Fifty women with singleton pregnancies between 26+0/7 and 33+6/7 weeks of gestation and arrested preterm labour (PTL) after acute tocolysis were randomised by a computer generated randomisation table into an intervention group (n = 25) who received maintenance tocolysis with tablet nifedipine for 12 days or up to 34 weeks of gestation, whichever was later and a control group (n = 25). The primary outcome was achievement of term gestation and the secondary outcomes were the number of days gained till delivery and neonatal mortality and morbidity. The mean gestation at admission, cervical dilatation and effacement were similar in the two groups (30 + weeks, 2.5 cm, 60%). In the intervention group, 7/25 (28%) and in the control group, 2/25 (8%) delivered at term (p = .066) and pregnancy prolongation of 20 days (IQR 2.5–51) and 14 days (IQR 1–27.5) were achieved, respectively (p = .269). Maintenance tocolysis was given for a median of 14 days (range 3–25.5). Kaplan–Meier analysis showed no statistically significant difference in prolongation of pregnancy between the control and the intervention groups (p = .077). The median number of days of neonatal hospital stay were reduced with maintenance tocolysis, but the difference was not significant (4.0 vs 5.5; p = .608). The mean birth weight was significantly higher in the intervention group (2266 vs 1880 g, p = .044). Among women at a high risk for preterm birth (PTB) due to established PTL as evidenced by a mean cervical dilatation of 2.5 cm and a PTB rate of 92% in the control group, maintenance tocolysis did not prolong the pregnancy or reduce the neonatal hospital stay significantly.

    Impact statement

  • What is already known on this subject: In women with preterm labour (PTL) the role of maintenance tocolysis following acute tocolysis to reduce recurrent PTL is uncertain. Of the six studies using nifedipine, one reported pregnancy prolongation (26.65 vs 16.14 days, p = .007), but similar perinatal outcome (Sayin et al. Citation2004). Others did not find pregnancy prolongation (Carr et al. Citation1999; Lyell et al. Citation2008; Uma et al. Citation2012; Roos et al. Citation2013; Parry et al. Citation2014). The PTB rate in the control groups ranged from 38 to 67%. A Cochrane review reported pregnancy prolongation by 5.35 days but similar neonatal outcome (RR 0.75) (Naik et al. Citation2013). A meta-analysis including five studies using progesterone and five using nifedipine concluded that progesterone, but not nifedipine, prolonged pregnancy (Ding et al. Citation2016). Thus, data on maintenance tocolysis is limited and inconclusive.
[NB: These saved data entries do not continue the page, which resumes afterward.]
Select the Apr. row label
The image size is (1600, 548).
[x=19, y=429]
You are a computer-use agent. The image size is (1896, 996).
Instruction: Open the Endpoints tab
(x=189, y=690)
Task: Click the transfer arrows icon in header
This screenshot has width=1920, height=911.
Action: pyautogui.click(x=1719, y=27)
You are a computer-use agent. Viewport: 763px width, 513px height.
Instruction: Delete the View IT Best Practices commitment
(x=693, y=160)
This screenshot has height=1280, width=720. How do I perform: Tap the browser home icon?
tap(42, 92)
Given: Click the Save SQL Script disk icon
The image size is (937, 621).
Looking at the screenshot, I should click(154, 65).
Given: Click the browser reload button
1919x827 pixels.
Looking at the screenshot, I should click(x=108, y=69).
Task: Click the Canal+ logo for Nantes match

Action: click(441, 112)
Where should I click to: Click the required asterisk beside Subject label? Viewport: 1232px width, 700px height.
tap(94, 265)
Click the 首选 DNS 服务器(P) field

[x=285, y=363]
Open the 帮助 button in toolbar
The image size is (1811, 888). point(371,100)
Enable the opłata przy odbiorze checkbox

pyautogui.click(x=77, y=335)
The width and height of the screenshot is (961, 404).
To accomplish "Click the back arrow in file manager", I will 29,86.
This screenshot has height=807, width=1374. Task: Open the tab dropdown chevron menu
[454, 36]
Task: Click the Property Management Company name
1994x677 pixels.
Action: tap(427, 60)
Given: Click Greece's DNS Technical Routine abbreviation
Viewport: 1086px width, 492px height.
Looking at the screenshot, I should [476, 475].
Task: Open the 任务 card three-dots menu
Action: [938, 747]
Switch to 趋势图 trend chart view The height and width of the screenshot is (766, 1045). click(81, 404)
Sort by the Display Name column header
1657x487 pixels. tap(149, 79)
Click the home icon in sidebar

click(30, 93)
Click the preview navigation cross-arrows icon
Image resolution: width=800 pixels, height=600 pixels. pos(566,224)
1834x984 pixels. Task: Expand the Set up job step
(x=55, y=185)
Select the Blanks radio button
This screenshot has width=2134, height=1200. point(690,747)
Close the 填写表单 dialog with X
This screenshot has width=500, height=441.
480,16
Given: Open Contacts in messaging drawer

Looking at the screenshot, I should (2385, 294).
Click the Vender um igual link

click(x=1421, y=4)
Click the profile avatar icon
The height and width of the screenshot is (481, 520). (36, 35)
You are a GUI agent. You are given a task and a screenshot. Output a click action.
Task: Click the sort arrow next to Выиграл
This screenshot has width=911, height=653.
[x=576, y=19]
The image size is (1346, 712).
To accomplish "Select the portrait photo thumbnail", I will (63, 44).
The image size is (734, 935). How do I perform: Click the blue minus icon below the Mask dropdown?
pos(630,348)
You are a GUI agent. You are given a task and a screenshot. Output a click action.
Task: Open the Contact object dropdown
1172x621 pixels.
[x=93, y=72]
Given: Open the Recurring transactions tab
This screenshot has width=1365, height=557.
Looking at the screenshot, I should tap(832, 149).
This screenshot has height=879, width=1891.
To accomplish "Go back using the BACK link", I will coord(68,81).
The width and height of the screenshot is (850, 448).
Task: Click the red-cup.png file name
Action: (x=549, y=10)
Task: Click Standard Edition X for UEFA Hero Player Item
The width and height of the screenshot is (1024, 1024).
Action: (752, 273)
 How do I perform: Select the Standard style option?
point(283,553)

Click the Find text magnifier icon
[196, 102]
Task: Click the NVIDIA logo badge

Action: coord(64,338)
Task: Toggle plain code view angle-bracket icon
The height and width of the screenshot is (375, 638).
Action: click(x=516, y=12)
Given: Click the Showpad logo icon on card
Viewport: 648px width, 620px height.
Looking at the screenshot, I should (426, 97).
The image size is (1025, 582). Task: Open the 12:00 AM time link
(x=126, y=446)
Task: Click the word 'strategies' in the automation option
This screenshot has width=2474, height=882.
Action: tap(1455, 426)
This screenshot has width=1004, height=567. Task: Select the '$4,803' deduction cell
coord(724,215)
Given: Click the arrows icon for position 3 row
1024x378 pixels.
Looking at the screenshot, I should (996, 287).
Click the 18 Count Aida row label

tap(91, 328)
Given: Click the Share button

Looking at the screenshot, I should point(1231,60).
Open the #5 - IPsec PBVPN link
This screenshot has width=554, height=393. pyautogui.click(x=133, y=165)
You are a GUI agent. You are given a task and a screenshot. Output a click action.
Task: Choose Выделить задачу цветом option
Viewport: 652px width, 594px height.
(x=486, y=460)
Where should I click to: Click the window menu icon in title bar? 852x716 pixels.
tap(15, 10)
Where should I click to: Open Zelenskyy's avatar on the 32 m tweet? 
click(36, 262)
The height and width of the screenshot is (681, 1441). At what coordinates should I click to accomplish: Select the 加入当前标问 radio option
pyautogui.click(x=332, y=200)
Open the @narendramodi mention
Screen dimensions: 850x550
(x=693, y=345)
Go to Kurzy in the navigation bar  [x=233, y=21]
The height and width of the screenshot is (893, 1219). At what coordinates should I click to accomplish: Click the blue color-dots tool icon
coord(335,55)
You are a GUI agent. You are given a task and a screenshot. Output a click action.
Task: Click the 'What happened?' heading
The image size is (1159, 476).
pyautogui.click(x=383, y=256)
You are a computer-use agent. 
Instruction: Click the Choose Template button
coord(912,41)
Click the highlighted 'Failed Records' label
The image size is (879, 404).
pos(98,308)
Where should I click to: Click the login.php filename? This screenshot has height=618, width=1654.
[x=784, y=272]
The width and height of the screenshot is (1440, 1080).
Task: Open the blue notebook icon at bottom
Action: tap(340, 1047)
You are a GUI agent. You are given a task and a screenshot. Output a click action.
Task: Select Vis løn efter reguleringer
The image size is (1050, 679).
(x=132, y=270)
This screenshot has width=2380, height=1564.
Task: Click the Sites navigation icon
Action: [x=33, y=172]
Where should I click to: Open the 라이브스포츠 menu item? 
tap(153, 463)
  • What the results of this study add: In the present randomised study in 50 women with arrested PTL, 25 received maintenance tocolysis. The mean gestation at admission, cervical dilatation and effacement were similar in the two groups (30+ weeks, 2.5cm, 60%). In the intervention group, 7/25 (28%) and controls, 2/25 (8%) delivered at term (p = .066) and pregnancy prolongation of 20 days (IQR 2.5–51) and 14 days (IQR 1–27.5) were achieved, respectively (p = .269). Kaplan–Meier analysis showed no statistically significant difference in prolongation of pregnancy between the control and the intervention groups (p = .077). The median number of days of neonatal hospital stay were reduced with maintenance tocolysis but the difference was not significant (4.0 vs 5.5; p = .608).

  • What are the implications of these findings for clinical practice and/or future research: The mean birth weight was higher in the intervention group (2266 vs 1880g, p = .044). Future studies should take cervical dilatation and the PTB rate in the control group into consideration while assessing the impact of maintenance tocolysis.

Disclosure statement

No potential conflict of interest was reported by the authors.